En otras palabras, la omnisciencia es una noción tan autocontradictoria como la omnipotencia, porque lo real se hace en todas partes sin esperar la orden de nadie. Moviendo paquetes de información a la velocidad de la luz, Internet ha suprimido la espera que marcó siempre el tráfico de noticias, y aunque la superación de la distancia estimulará sin duda el análisis de lo complejo en cuanto tal la propia inmediatez del fenómeno produce hoy algo más próximo al aturdimiento que a la claridad de juicio. La devoción por una simplicidad u otra, que finalmente remite al dualismo religioso, no se ha cancelado con el fin de la lentitud que presidía la comunicación de informaciones, y sigue siendo una ceguera más o menos interesada ante la espontaneidad de actos y procesos.
Por eso mismo, el conocimiento científico debe asumir con especial humildad y rigor en el procesado de sus datos el hecho de haber asumido las responsabilidades de la religión. Ante todo debería guardarse de vaguedades y tópicos que en nuestro caso son tecnicismos meramente verbales, esgrimidos por gremios y subgremios como empalizadas ante el sentido crítico.

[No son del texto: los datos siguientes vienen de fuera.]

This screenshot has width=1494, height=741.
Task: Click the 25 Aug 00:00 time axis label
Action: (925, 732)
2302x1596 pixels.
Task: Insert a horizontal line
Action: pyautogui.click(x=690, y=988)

En las ciencias sociales, que Hume llamó del Hombre, una inercia imitativa de otras disciplinas lleva a pasar por alto que su objeto no se aviene a las condiciones del laboratorio -donde las variables se controlan artificialmente- ni recurriendo a alguna cuantificación que omita su naturaleza cualitativa. Esa es la asignatura pendiente del positivismo, que surgiendo de un genio lúcido y crítico como Saint-Simon cristaliza en un albacea gris e ingrato como Comte, hasta suplantar la vocación investigadora por una ideología corporativa.

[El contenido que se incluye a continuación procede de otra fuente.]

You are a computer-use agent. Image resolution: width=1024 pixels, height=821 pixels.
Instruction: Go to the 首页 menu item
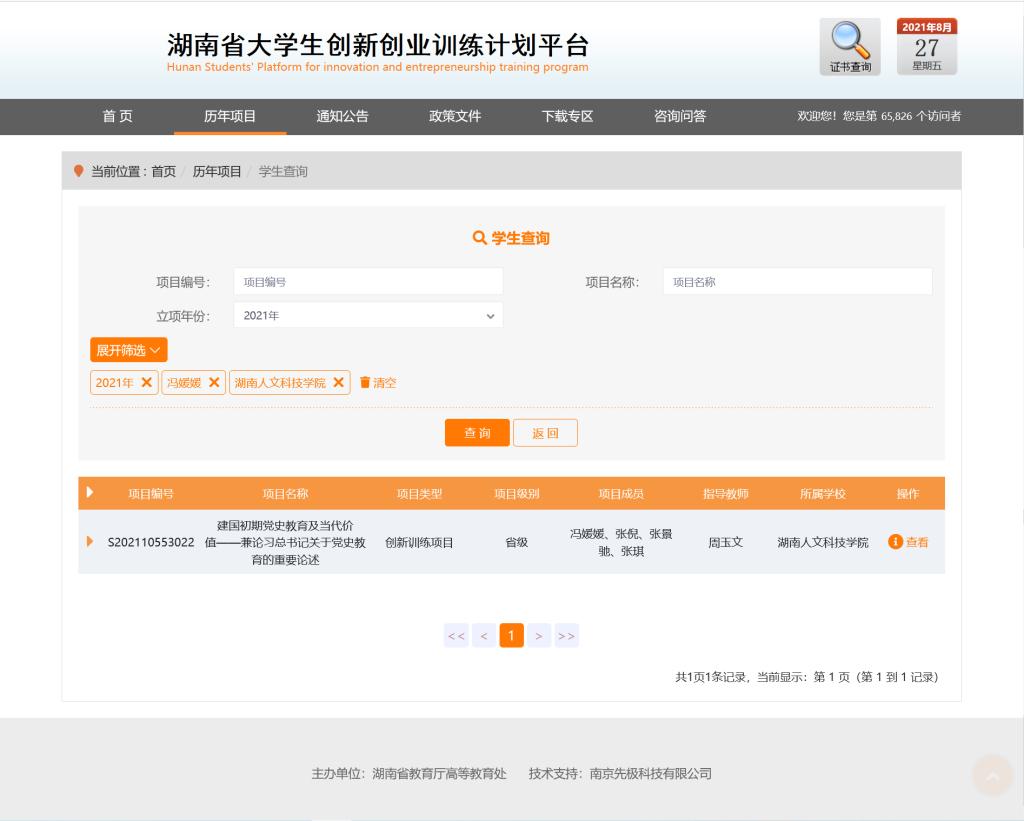tap(118, 116)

Al reflexionar sobre el método de las ciencias sociales, Menger observaba: “La cuestión sigue siendo cómo es posible que las instituciones que son al mismo tiempo las capitales para el progreso puedan surgir sin una voluntad común que persiga su creación”. Urgidos por la divergencia crónica entre propósito y resultado, identificar tan nítidamente como se pueda ese movimiento equivale a ir viendo cómo la mera voluntad va siendo sobrepasada por la inteligencia. Es algo misterioso, sin duda, pero no deja de acontecer todos los días.


POST SCRIPTUM

Puede ser ilustrativo añadir que el tribunal de habilitación, compuesto por siete miembros, otorgó a este ejercicio otros tantos ceros. Me costó anormalmente ser doctor, coseché otros siete ceros en 1983 cuando quise ser titular, y me jubilaré sin llegar al último escalón del oficio. Pero detesto el victimismo y pago sin vacilaciones el peaje de la independencia.

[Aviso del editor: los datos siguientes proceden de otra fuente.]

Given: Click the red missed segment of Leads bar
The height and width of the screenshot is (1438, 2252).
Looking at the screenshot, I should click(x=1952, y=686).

Por lo demás, haber conseguido una plaza en la UNED y seguir allí es perfecto para quien soñó desde pequeño con poder vivir de estudiar. Querer que Dios nos quiera, decía Spinoza, es querer que no sea una substancia infinita. En más clara medida vale esto para el cultivo del conocimiento, un objeto inmortal que sólo promete hacernos algo menos ignorantes. Si se prefiere, amar sólo aquello que nos corresponda limita innecesariamente nuestra capacidad de afecto.
La libertad, que en sus etapas iniciales llama a la insumisión, madura como sentimiento de goce ante ella misma.